Data >>
-- BEGIN --

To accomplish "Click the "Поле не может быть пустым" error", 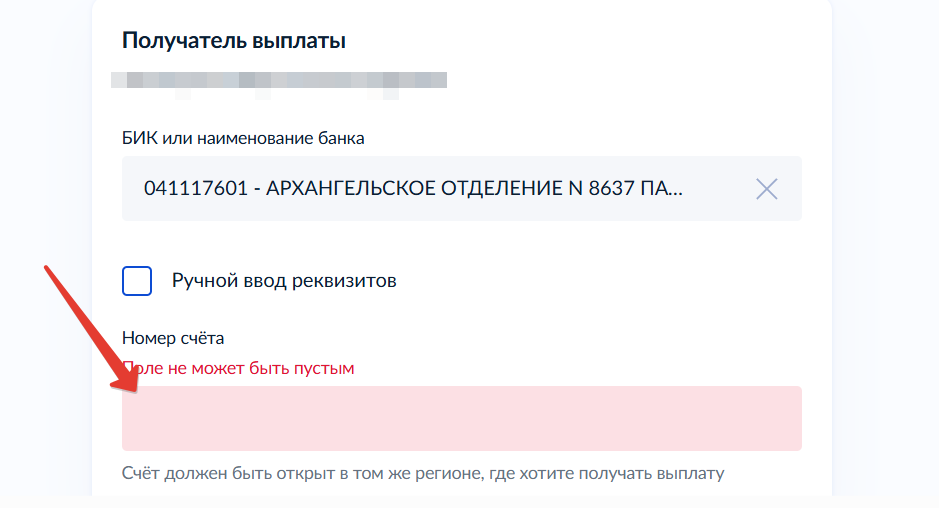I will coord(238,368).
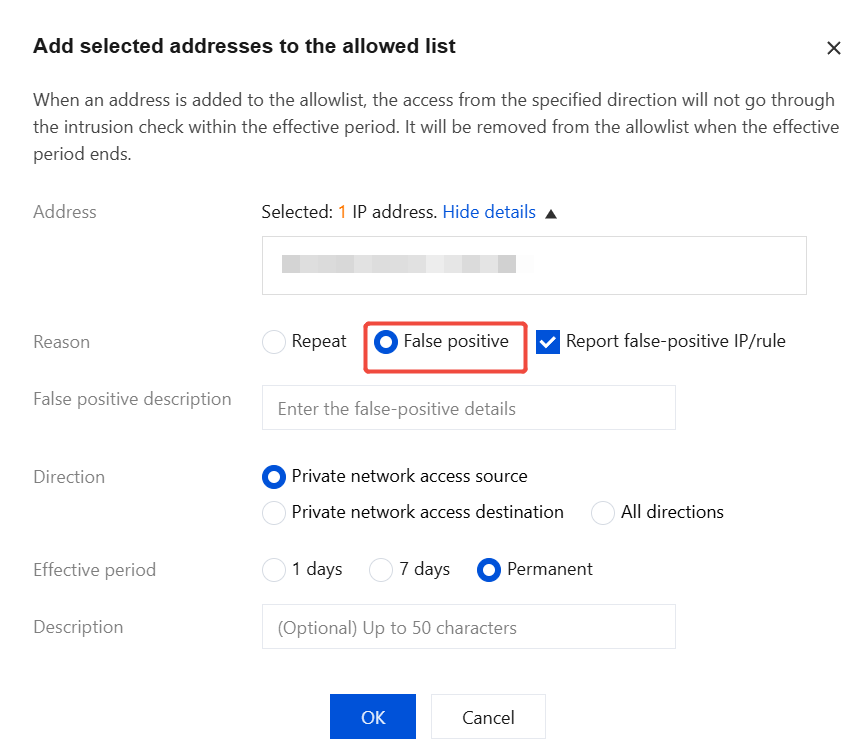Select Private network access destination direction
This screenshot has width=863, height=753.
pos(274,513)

-- END --
-- BEGIN --

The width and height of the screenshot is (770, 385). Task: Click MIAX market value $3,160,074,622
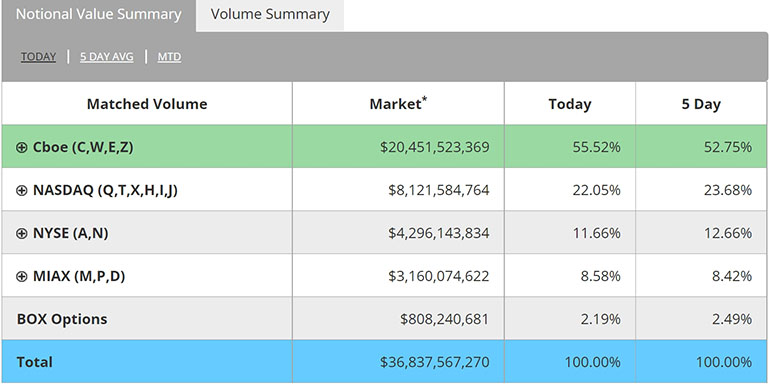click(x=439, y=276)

-- END --

Work to be completed >>
Print the data exactly as it appears, everything from the line containing "The width and" down to the line containing "click(x=439, y=276)", with both of those lines included. Leave the pictures out.

Problem solution >>
The width and height of the screenshot is (770, 385). Task: Click MIAX market value $3,160,074,622
click(x=439, y=276)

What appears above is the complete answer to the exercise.